East Tennessee State University is now a member of the Open Textbook Network, thanks to representatives of the ETSU Charles C. Sherrod Library and its Student Advisory Council, as well as the Student Government Association. The membership will help ETSU professors choose textbooks for their courses that are available for free through the network.
“Faculty are always free to choose what textbooks they want to use,” said Pat Van Zandt, Dean of University Libraries. “I just don’t think they’ve been as aware of open resources, and so this is an effort to make them more aware and also to make them maybe more interested in developing something for their own course.”
The network “provides a growing catalog of free, peer-reviewed, and openly-licensed textbooks,” according to its website. In addition to materials through OTN, ETSU faculty can also create and publish their own materials for free use and submit them to the network.
The Student Library Council expressed interest in the network in September, and decided to use $5,000 of the student library fee to pay for membership in the OTN.
The network consists of 75 members, and over 600 campuses are represented through it. Faculty who go to an OTN workshop adopt the network 45 percent of the time, according to the website.
An open-source textbook system is not a new idea or something that requires membership.
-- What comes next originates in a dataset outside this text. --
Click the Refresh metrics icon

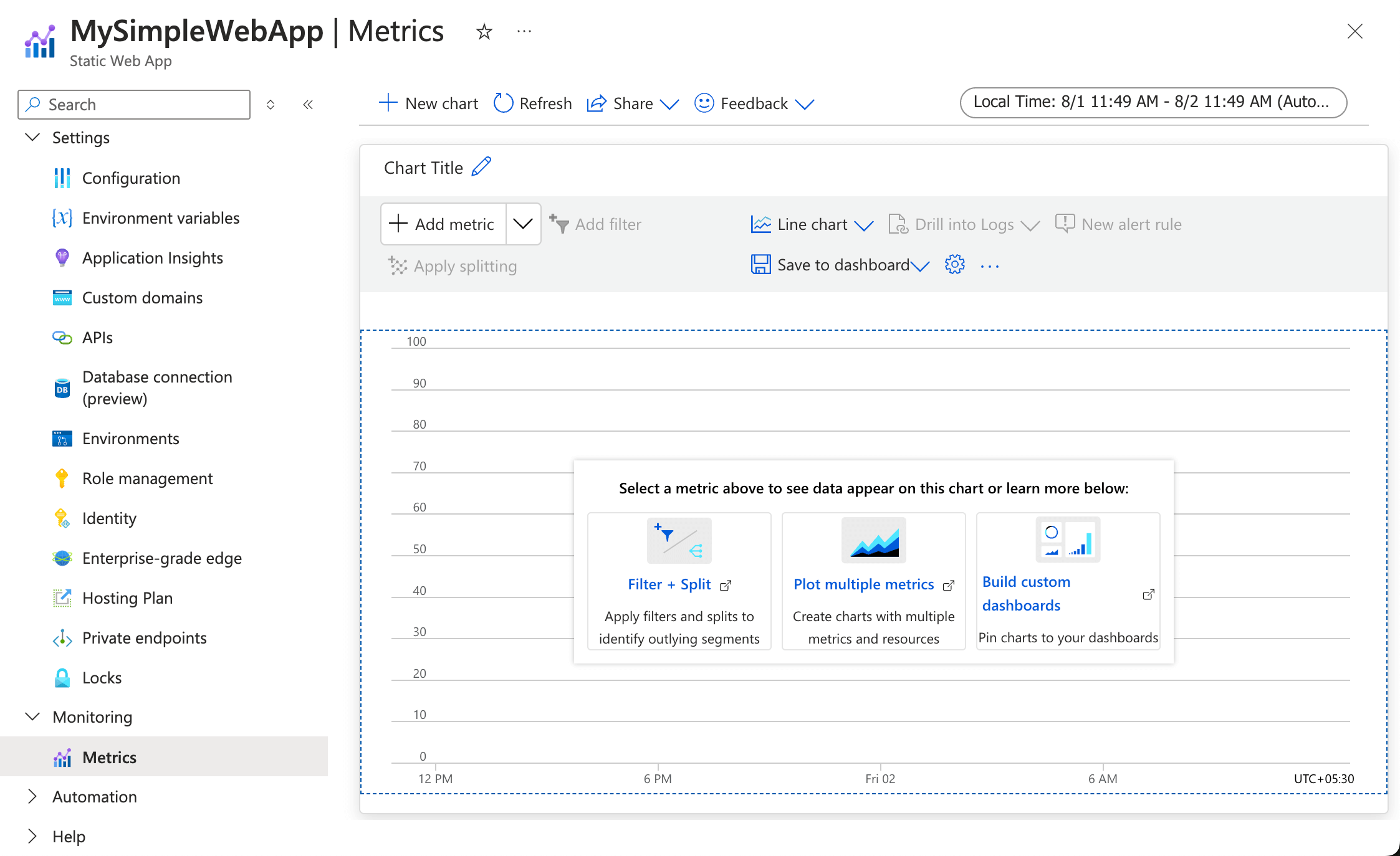point(502,102)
In fact, associate professor Jonathan Peterson already implemented this type of system for the College of Public Health at ETSU. Associate professor Patrick Brown said he uses these types of text in his health science courses help his students.
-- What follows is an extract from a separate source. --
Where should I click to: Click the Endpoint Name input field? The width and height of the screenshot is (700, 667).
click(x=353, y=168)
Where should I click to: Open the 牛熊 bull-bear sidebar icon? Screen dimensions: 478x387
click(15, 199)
“Our goal as educators should be the education of our students,” Brown said. “We need to balance the students’ access to quality learning materials with the realities of budgetary limitations.”
Brown said in previous years more open-source materials have become available, and this has made that balance easier.
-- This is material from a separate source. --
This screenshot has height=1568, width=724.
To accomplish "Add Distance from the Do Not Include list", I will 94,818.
“I, as an instructor, might not get all the bells and whistles that come with a book from a major publisher, … but the fact that all of my students can access the text without any financial barrier more than makes up for it in my opinion,” he said.
Van Zandt said by having a membership with the OTN, it allows ETSU to bring official trainers from the network to teach faculty and staff how to use, adapt, adopt and create these open resources. The trainers will come to ETSU in the fall.
Professors can also modify existing open resources or create their own open materials for their courses. Van Zandt said she believes the current Student Advisory Council will ask the succeeding one to set aside a part of the library fee for faculty grants. These grants would be given to faculty members to assist them in creating or modifying open resources.
Membership with the OTN does not require professors to participate, but Van Zandt does hope it will encourage them to be aware of and find free or affordable resources for students.
“I suspect it will be a slow process, because you have to increase awareness and have faculty who are interested in actually taking the time to do it, but I also think it could increase rapidly,” Van Zandt said. “Once some people start adopting, using these resources, … I think awareness will increase. It’s well worth the effort.”